Quant à l’«indemnisation au-delà du dernier salaire», évoquée par Adrien Quatennens, elle semble faire référence à l’indemnité pour licenciement économique, plutôt qu’à l’assurance chômage, comme cela transparaît dans les compléments envoyés par l’Insoumis. Jusqu’à 1979, le système en vigueur résultait d’une convention conclue en 1958 entre les organisations syndicales d’employeurs et de salariés, et s’articulait autour de la coexistence de deux régimes, basés l’un sur l’assistance, l’autre sur l’assurance.

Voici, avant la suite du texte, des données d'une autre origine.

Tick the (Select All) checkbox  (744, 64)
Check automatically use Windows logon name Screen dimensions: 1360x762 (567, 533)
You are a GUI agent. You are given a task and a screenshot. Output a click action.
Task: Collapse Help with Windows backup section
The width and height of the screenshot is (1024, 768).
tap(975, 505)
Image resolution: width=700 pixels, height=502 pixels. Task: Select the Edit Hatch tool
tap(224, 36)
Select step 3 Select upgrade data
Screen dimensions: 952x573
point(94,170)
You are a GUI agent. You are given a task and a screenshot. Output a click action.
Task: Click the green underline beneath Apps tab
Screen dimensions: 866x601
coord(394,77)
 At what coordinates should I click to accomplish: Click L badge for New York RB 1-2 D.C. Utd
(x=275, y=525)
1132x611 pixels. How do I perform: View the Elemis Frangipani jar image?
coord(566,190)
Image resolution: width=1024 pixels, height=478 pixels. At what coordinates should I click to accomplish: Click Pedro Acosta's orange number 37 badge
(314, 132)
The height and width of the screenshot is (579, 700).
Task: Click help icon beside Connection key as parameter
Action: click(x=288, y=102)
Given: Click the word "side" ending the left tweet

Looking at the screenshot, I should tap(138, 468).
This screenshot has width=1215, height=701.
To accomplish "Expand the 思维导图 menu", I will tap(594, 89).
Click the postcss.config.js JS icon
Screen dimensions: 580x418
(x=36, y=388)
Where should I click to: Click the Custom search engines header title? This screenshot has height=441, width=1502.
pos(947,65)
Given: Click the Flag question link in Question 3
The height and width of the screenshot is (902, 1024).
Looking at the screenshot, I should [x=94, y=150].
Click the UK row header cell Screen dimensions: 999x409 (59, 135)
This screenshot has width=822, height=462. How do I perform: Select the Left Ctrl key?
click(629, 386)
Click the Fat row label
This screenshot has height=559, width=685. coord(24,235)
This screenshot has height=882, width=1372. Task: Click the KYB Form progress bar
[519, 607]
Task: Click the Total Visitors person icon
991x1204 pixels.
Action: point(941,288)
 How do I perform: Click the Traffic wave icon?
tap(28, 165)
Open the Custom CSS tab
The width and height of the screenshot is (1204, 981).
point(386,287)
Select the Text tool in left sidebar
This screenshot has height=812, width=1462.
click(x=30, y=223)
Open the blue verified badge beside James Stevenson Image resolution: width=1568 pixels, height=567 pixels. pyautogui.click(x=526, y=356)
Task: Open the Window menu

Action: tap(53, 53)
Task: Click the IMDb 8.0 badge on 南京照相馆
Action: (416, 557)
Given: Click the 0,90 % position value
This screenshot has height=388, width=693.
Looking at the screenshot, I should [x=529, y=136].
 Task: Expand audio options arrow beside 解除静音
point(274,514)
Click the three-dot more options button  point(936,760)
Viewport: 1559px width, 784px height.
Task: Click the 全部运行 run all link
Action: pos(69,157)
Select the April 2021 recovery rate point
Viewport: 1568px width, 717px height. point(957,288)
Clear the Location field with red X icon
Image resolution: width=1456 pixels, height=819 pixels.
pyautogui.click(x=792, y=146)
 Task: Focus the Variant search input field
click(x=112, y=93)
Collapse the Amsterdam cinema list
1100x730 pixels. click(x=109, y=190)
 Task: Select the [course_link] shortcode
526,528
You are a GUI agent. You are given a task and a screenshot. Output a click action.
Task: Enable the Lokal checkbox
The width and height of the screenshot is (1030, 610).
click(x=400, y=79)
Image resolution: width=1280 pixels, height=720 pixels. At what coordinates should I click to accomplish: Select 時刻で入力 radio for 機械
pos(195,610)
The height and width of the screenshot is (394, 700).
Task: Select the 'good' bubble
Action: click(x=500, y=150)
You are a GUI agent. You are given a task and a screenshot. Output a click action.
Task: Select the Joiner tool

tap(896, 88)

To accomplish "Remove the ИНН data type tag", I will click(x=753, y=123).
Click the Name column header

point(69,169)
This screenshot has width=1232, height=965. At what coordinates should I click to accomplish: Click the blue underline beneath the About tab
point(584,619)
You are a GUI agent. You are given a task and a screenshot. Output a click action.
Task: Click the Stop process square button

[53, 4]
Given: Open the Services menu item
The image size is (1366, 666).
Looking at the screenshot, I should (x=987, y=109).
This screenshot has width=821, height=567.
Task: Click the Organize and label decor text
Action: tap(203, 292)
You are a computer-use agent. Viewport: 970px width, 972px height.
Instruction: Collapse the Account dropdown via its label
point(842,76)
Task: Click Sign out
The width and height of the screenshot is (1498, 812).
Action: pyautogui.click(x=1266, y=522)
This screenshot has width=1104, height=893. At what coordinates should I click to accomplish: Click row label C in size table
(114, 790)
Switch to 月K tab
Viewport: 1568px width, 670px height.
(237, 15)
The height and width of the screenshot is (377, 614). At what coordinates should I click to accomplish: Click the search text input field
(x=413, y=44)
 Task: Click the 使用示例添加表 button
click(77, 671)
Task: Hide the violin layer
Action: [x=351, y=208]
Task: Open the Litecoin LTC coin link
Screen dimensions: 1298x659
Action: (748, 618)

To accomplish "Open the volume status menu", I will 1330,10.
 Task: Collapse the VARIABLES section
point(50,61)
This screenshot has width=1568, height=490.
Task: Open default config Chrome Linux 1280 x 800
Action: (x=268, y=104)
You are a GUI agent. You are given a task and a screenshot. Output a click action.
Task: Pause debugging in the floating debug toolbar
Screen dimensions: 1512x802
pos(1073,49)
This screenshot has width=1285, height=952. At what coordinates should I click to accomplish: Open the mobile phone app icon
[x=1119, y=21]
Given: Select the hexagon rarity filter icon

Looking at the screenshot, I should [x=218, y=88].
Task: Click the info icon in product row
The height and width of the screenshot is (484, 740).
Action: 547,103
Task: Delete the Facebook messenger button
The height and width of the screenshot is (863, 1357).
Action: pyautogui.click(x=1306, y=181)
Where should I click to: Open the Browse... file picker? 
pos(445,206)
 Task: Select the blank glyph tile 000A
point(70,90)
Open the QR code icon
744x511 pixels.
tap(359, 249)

L’Etat prenait en charge une aide publique correspondant à une somme forfaitaire et sans limite de durée, à laquelle s’ajoutaient les allocations versées par les Assédic, calculées pour leur part en fonction du salaire et n’excédant pas deux ans d’indemnisation. Leur montant total ne pouvait pas, en principe, dépasser le seuil de 90 % du salaire antérieur.